BEGIN Entries provided

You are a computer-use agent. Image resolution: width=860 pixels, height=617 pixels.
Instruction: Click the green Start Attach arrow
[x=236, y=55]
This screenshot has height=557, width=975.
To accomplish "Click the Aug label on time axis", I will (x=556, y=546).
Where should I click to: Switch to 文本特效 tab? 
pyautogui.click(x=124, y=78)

END Entries provided
BEGIN Entries provided

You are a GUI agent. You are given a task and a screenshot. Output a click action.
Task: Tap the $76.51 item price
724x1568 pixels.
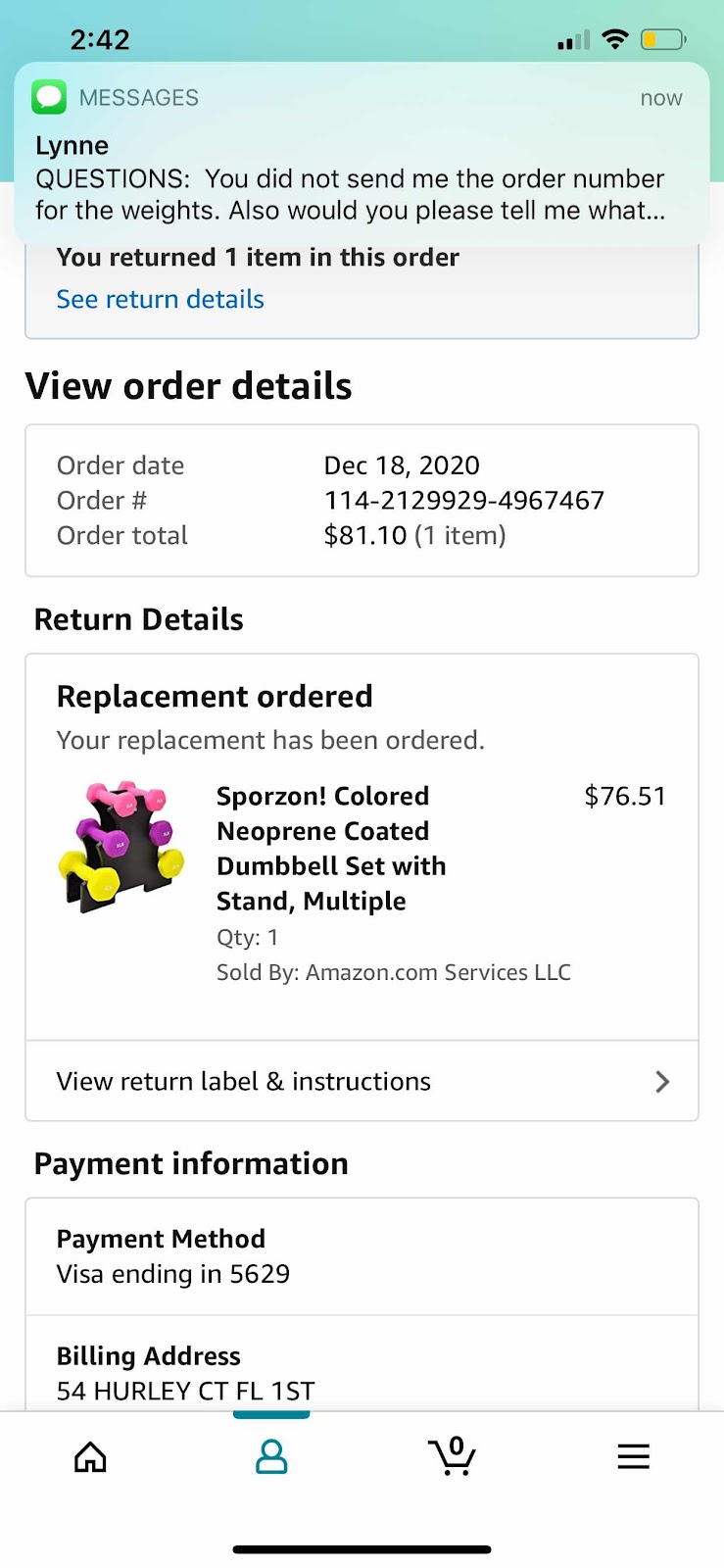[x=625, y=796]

END Entries provided

Problem statement: Copy the part of the data above that opens with the line containing "You are a GUI" and closes with the line containing "[x=625, y=796]", reproducing each line word for word and including both of those lines. Leave the pictures out of your copy.

Written answer:
You are a GUI agent. You are given a task and a screenshot. Output a click action.
Task: Tap the $76.51 item price
724x1568 pixels.
[x=625, y=796]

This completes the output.